VoIP-TK-Anlage zum Tiefstpreis

09.12.2004
Von 
Jürgen Hill ist Chefreporter Future Technologies bei der COMPUTERWOCHE. Thematisch befasst sich der studierte Diplom-Journalist und Informatiker derzeit mit aktuellen IT-Trendthemen wie KI, Quantencomputing, Digital Twins, IoT, Digitalisierung etc. Zudem verfügt er über einen langjährigen Background im Bereich Communications mit all seinen Facetten (TK, Mobile, LAN, WAN). 
TK-Anlagen für Vocie over IP müssen nicht teuer sein.
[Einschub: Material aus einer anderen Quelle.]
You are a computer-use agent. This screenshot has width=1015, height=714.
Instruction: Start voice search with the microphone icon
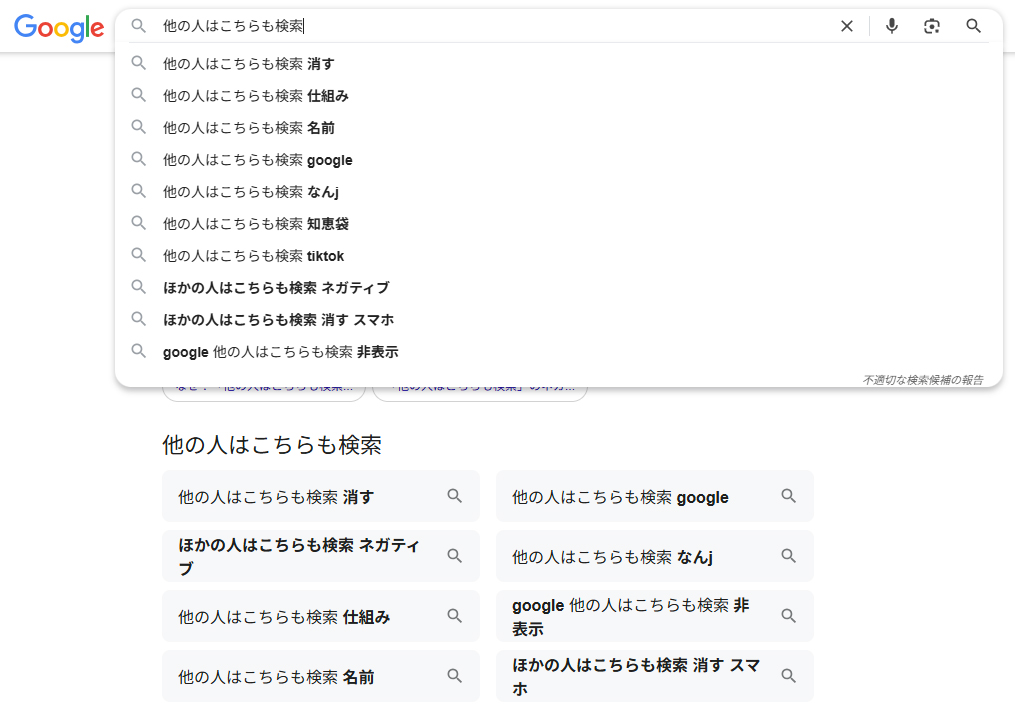point(892,26)
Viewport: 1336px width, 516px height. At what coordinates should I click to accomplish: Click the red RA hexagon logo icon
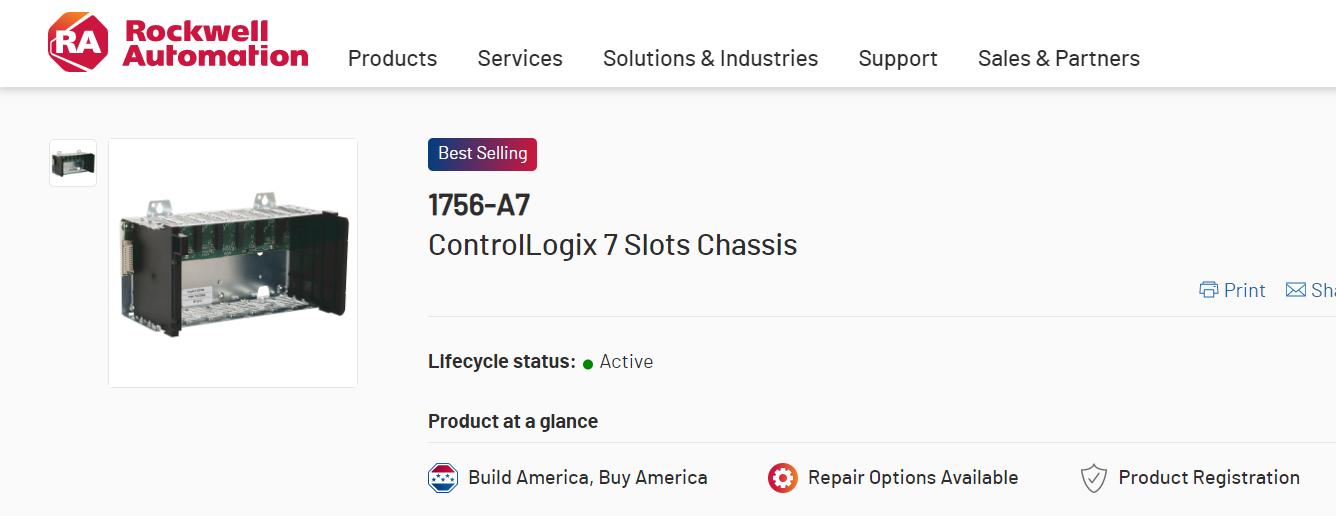pyautogui.click(x=77, y=43)
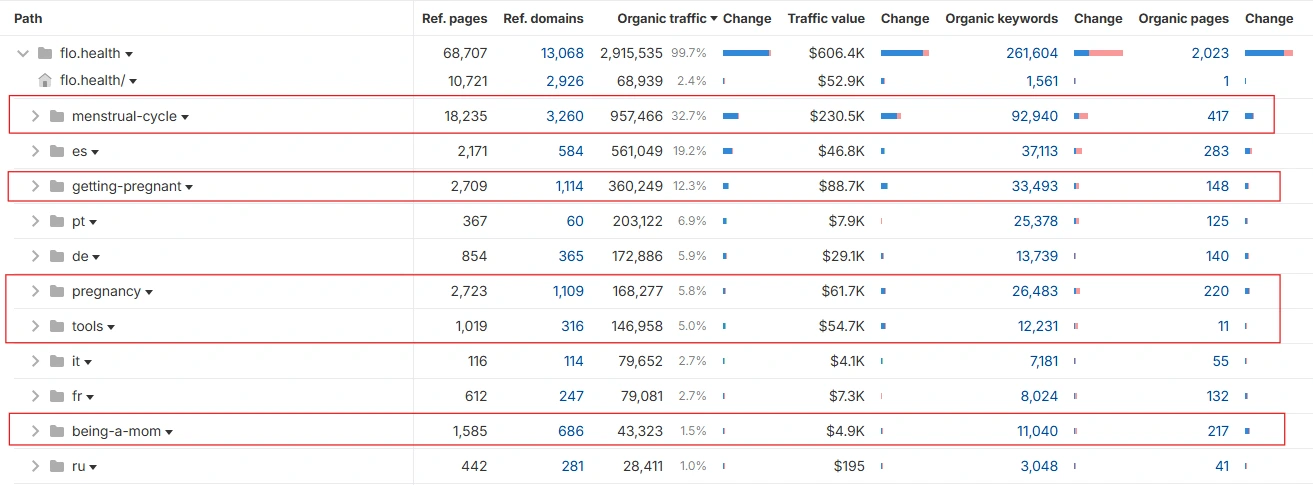Image resolution: width=1313 pixels, height=485 pixels.
Task: Open the 417 organic pages value for menstrual-cycle
Action: [1217, 116]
Mit "Asterisk" ist eine kostenlose Open-Source-Anlage für Linux erhältlich, die auf PC-Hardware basiert.

Hier lesen Sie...

  • wie Sie eine VoIP-TK-Anlage ohne die klassischen Anbieter realisieren;

  • welche Vorteile eine Linux-TK-Anlage bringt;

  • wie Asterisk aufgebaut ist;

  • welche Erweiterungsmöglichkeiten es gibt;

  • wo die Schwachstellen liegen;

  • wer Asterisk-Systeme anbietet.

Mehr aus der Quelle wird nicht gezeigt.